Try it:
Omit the images, then output each of the records below exactly.

------------------------------------------------------------

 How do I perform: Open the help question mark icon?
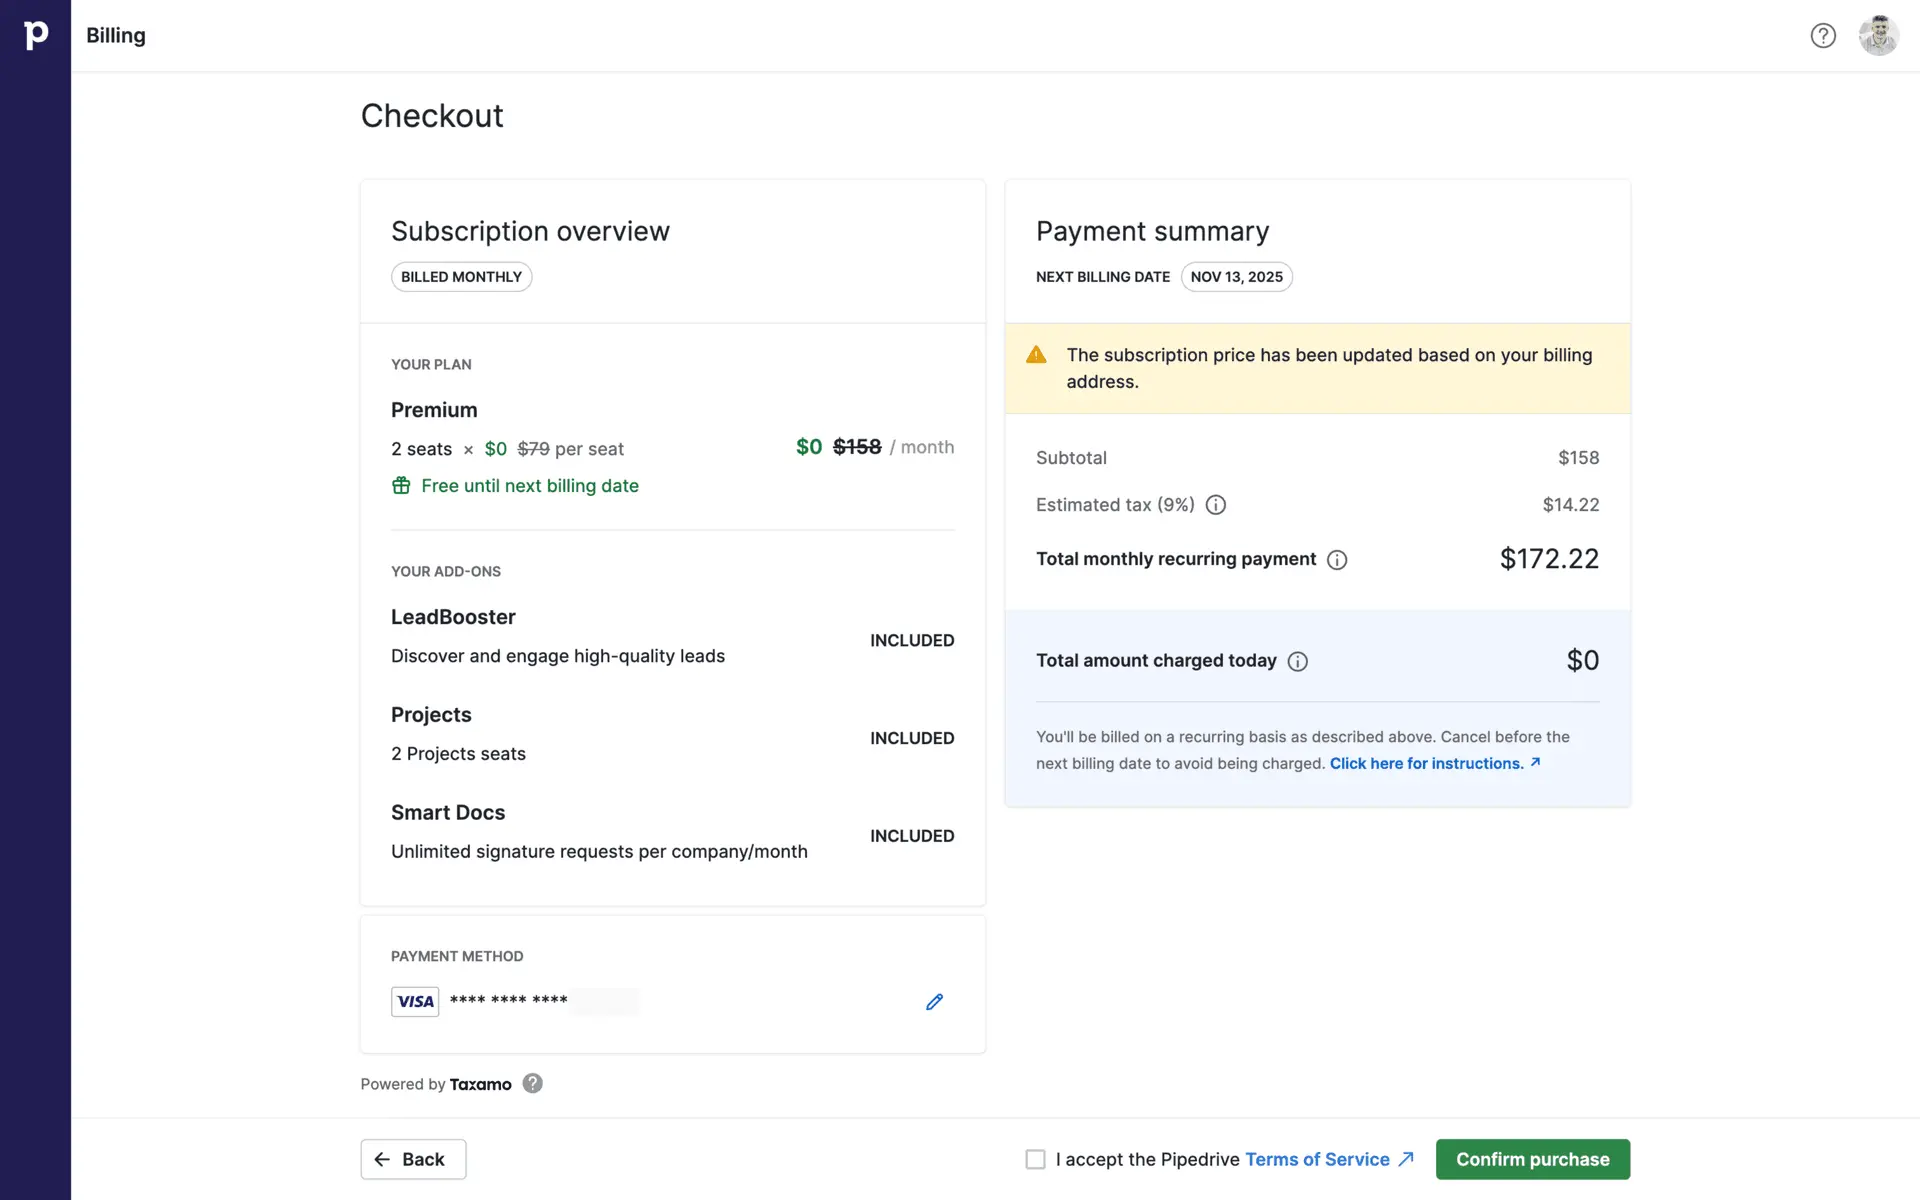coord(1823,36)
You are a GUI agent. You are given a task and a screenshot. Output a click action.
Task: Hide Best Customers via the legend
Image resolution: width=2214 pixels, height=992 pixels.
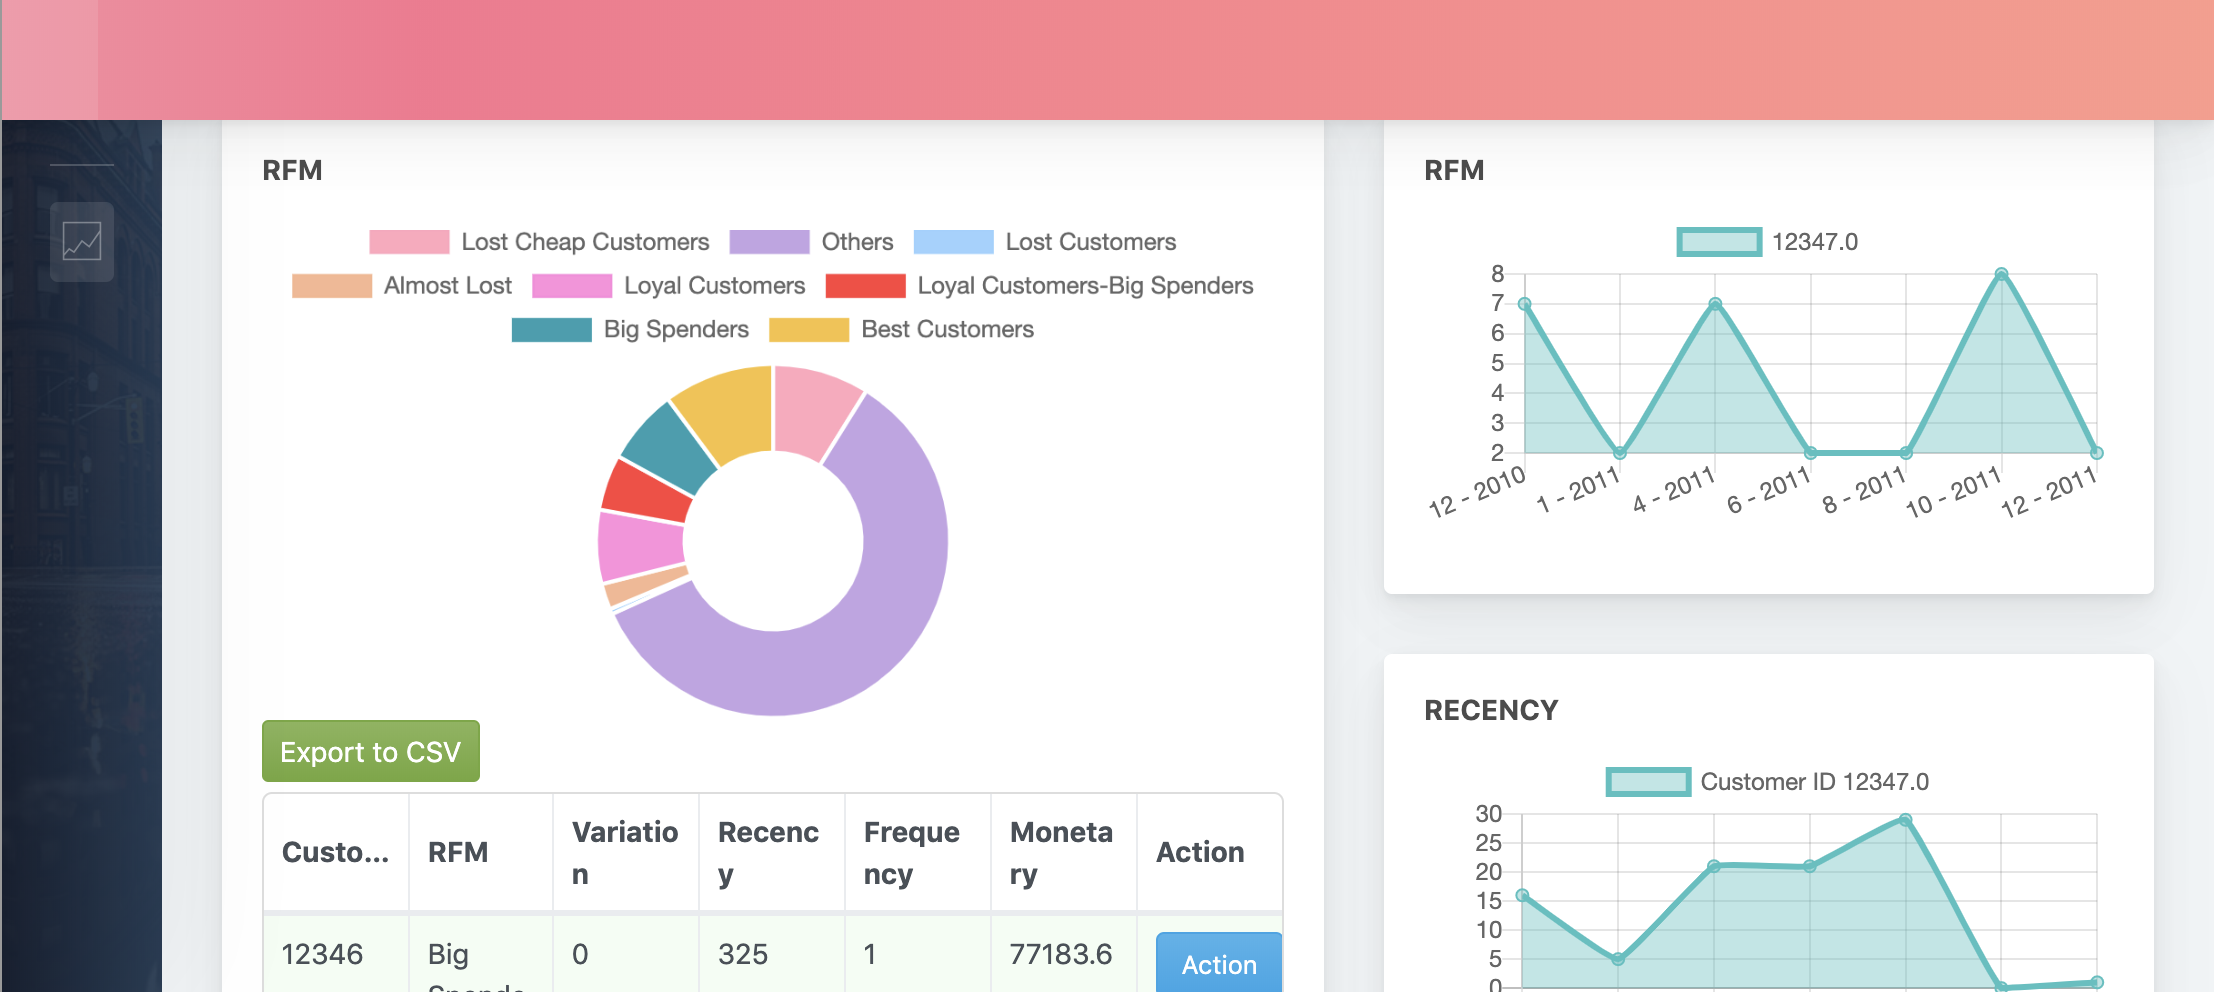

------------------------------------------------------------

Written answer:
 How do I perform: Open the help question mark icon?
coord(1823,36)
You are a GUI agent. You are given a task and a screenshot. Output a click action.
Task: Hide Best Customers via the legend
Image resolution: width=2214 pixels, height=992 pixels.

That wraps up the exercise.